I know a DT owner that lives near the beach and gives her tortoise free range of the yard. At night she let's him into the insulated garage where he sleeps in his tortoise house.


----------



## Jentortmom (Sep 7, 2008)

Congrats!! Can't wait to she your new tort..


----------



## Megan (Sep 7, 2008)

Congrats on your new girl  We love our DT!

I am in the Costa Mesa area and we just brought home a 70 year old DT. He has a large area in our backyard and sleeps in his "house", in his pen, every night. This is our first tortoise, so I don't know how we will do the hibernation. That I need help with!


----------



## Crazy1 (Sep 7, 2008)

Hibernation is the easy part. I stop feeding my DTs about the end of the first or second week of Oct. I make sure they have plenty of water available. When the temps get down to about 40 (Usually around Thanksgiving), its bed time. I place them in a plastic tote lined with newspapers, place a towel over them, then a metal screen over the top of the tote and place them in the shed. I check on them weekly to make sure nothing has disturbed them, no ants, mice etc. Sometime in March when the night time temps stay above 40 they begin to slowly wake up. I know this because the begin to move in their totes. That is when I take them out and offer them lots of water. I stimulate them to drink by running the hose water over their shells. They do tend to tank up on water.

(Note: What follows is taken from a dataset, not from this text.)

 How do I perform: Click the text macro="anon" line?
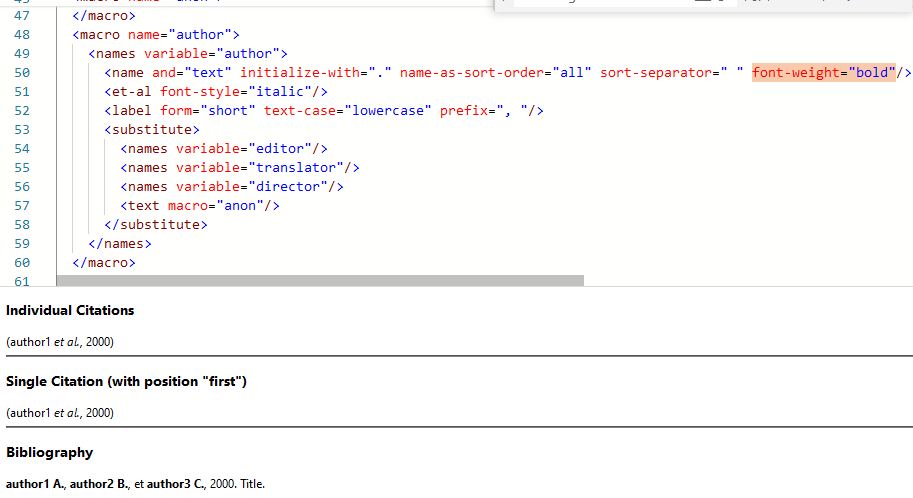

Then sleep for a day or two and then the eating begins. 
They are lots of fun. Eric I am sure you will love Vanolla. Oh and I have to thank her and Alana (abeck) for giving me the chance to care for her and find her a forever home with Eric and be able to photograph her and win first place with her beautiful face.


----------



## Megan (Sep 9, 2008)

Robyn,

What if I have an outdoor house in his pen that stays dry, with bermuda for bedding? Can he stay in that for the winter?


----------



## Crazy1 (Sep 9, 2008)

Megan, you can't let them get damp. Damp is bad. How cold does it get were you are at, at night? Is the house insulated? Animal and ant free? Mice, rats and ants can devistate a sleeping tort. I have never let mine hibernate outside the shed but as long as that is all takencare of and the weather does not dip below 32 and he stays absolutley dry, I don't see why not. My shed does not dip below 32 even if it get to 32 at night. I know I have been out there at 3AM when it got to 30 last year and it was still a wooping 38 inside the shed. Perhaps others who hibernate there DT could chime in. Could you move his house into the garage?


----------



## chelonologist (Sep 10, 2008)

sushisurf13 said:


> I'm in Huntington Beach, CA. Are there any other members in my area that have DT's? If so, let me know. I'd like to pick your brain a bit about how you care for them near the beach. I just thought it would be good to talk to others in this area about how they deal with certain climate issues.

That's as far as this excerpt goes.